» **Written instruction**: Copy out the records between the lines holding "Бизнес (108, 164)" and "Algemene voorwaarden (111, 465)", inclusive. Multiply each answer coordinate by 2.5 and round it to a whole number, with halves going up, and leave every other line and number unchanged.

» **Given records**:
>>>
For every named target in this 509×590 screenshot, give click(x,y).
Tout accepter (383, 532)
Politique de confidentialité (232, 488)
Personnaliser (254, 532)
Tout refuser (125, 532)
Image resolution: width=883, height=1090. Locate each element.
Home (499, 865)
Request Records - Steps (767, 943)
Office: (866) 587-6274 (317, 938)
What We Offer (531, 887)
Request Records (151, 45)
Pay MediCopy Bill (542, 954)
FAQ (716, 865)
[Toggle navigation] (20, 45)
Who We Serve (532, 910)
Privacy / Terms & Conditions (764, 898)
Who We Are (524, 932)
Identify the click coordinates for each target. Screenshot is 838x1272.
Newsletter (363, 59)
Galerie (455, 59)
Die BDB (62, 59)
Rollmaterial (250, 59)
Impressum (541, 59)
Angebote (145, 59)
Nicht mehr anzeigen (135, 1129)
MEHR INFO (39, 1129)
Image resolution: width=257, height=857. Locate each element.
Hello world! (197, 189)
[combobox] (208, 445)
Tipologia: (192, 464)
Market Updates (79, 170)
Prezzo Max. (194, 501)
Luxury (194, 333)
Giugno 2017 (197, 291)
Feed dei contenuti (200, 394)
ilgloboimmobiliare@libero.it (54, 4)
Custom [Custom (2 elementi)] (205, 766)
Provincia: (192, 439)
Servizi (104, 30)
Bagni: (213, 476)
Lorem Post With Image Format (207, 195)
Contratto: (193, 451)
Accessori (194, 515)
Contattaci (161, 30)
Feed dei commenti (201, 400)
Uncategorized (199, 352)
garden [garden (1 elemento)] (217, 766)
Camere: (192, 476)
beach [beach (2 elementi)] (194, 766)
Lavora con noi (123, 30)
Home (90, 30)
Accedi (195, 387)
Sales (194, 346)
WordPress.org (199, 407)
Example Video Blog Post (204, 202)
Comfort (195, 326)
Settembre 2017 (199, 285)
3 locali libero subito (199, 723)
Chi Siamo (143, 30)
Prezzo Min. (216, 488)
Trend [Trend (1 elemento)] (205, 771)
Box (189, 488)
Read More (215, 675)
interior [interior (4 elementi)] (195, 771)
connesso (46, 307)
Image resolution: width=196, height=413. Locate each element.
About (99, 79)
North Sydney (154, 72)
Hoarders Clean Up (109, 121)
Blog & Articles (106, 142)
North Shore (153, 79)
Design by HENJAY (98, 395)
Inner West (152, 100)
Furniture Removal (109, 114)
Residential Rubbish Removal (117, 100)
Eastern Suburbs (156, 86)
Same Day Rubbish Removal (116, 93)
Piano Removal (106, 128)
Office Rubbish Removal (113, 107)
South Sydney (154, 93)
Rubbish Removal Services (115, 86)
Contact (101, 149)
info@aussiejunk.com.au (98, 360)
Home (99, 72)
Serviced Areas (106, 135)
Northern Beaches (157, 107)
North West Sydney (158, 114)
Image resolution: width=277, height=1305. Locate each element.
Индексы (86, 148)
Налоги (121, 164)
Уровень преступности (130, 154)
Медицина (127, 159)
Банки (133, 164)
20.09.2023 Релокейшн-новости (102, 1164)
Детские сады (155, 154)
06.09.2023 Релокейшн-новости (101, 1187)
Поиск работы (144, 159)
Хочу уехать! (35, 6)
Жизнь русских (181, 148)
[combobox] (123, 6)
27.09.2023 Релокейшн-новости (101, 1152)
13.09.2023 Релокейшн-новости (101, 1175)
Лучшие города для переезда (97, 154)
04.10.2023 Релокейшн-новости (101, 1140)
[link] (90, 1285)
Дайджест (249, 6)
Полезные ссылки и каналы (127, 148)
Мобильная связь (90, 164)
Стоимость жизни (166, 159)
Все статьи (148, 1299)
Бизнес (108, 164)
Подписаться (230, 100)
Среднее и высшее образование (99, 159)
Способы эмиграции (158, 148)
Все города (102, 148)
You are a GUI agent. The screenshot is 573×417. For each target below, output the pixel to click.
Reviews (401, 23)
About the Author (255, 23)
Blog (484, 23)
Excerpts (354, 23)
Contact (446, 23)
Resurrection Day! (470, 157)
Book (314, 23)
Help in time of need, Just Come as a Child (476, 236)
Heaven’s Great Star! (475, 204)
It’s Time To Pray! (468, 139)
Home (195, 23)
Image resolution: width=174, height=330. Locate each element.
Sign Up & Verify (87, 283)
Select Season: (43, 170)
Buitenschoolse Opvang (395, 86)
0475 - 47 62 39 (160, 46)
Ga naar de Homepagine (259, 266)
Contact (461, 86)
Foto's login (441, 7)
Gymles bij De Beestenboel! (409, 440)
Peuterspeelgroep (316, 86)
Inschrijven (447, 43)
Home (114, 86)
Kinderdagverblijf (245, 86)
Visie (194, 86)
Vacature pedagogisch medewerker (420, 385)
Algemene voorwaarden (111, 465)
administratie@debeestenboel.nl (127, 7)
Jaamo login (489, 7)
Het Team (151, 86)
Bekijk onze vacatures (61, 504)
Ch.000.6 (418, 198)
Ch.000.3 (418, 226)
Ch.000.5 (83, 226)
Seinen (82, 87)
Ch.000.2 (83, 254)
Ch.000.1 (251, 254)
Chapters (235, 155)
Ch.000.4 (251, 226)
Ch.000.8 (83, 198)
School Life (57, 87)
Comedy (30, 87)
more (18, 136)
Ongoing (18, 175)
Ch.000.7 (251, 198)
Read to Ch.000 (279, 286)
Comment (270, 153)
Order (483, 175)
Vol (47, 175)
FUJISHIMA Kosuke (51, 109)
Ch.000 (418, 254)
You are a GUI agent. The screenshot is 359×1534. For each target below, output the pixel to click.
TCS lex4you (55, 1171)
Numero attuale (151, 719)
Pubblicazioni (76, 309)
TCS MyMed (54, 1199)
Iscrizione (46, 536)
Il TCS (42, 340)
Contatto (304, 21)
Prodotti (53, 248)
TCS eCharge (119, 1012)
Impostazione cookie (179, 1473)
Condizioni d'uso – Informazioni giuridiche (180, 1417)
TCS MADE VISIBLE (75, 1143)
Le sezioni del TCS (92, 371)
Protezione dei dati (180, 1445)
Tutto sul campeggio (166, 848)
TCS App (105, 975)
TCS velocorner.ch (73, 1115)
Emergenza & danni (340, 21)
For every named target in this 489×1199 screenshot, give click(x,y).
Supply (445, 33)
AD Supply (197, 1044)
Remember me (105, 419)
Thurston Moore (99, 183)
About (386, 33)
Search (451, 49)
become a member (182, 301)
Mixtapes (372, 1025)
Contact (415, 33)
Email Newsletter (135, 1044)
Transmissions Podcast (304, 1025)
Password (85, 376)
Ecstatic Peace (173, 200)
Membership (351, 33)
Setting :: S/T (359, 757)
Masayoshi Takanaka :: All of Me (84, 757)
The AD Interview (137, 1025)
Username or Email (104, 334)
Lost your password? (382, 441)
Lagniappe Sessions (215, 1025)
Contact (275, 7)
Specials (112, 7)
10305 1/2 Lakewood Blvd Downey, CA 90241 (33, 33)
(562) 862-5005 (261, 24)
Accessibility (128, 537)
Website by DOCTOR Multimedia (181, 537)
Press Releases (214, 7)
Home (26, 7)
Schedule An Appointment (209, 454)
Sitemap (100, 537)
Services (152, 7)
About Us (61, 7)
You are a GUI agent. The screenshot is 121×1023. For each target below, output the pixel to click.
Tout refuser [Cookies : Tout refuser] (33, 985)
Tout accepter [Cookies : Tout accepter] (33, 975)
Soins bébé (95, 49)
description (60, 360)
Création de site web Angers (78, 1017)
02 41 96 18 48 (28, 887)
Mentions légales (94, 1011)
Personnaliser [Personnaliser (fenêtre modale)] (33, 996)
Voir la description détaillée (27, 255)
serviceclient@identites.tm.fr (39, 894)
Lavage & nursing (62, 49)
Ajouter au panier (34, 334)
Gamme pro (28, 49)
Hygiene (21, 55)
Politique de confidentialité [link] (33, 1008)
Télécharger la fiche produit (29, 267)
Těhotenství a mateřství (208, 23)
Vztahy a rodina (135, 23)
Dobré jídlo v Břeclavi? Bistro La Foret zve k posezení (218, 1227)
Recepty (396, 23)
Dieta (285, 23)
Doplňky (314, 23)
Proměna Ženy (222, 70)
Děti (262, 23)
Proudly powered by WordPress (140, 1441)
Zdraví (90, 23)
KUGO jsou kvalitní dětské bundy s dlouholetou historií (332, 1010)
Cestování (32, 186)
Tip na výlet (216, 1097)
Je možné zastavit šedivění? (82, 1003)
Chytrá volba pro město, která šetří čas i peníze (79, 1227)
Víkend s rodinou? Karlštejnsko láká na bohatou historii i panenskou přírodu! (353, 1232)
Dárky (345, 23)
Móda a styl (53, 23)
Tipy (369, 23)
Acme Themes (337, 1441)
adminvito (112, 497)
<<<
» **Full output**:
Бизнес (270, 410)
Подписаться (575, 250)
Среднее и высшее образование (248, 398)
Способы эмиграции (395, 370)
Все города (255, 370)
You are a GUI agent. The screenshot is 573×417. For each target below, output the pixel to click.
Reviews (1003, 58)
About the Author (638, 58)
Blog (1210, 58)
Excerpts (885, 58)
Contact (1115, 58)
Resurrection Day! (1175, 393)
Book (785, 58)
Help in time of need, Just Come as a Child (1190, 590)
Heaven’s Great Star! (1188, 510)
It’s Time To Pray! (1170, 348)
Home (488, 58)
Image resolution: width=174, height=330. Locate each element.
Sign Up & Verify (218, 708)
Select Season: (108, 425)
Buitenschoolse Opvang (988, 215)
0475 - 47 62 39 (400, 115)
Ga naar de Homepagine (648, 665)
Contact (1153, 215)
Foto's login (1103, 18)
Gymles bij De Beestenboel! (1023, 1100)
Peuterspeelgroep (790, 215)
Inschrijven (1118, 108)
Home (285, 215)
Kinderdagverblijf (613, 215)
Visie (485, 215)
Vacature pedagogisch medewerker (1050, 963)
Algemene voorwaarden (278, 1163)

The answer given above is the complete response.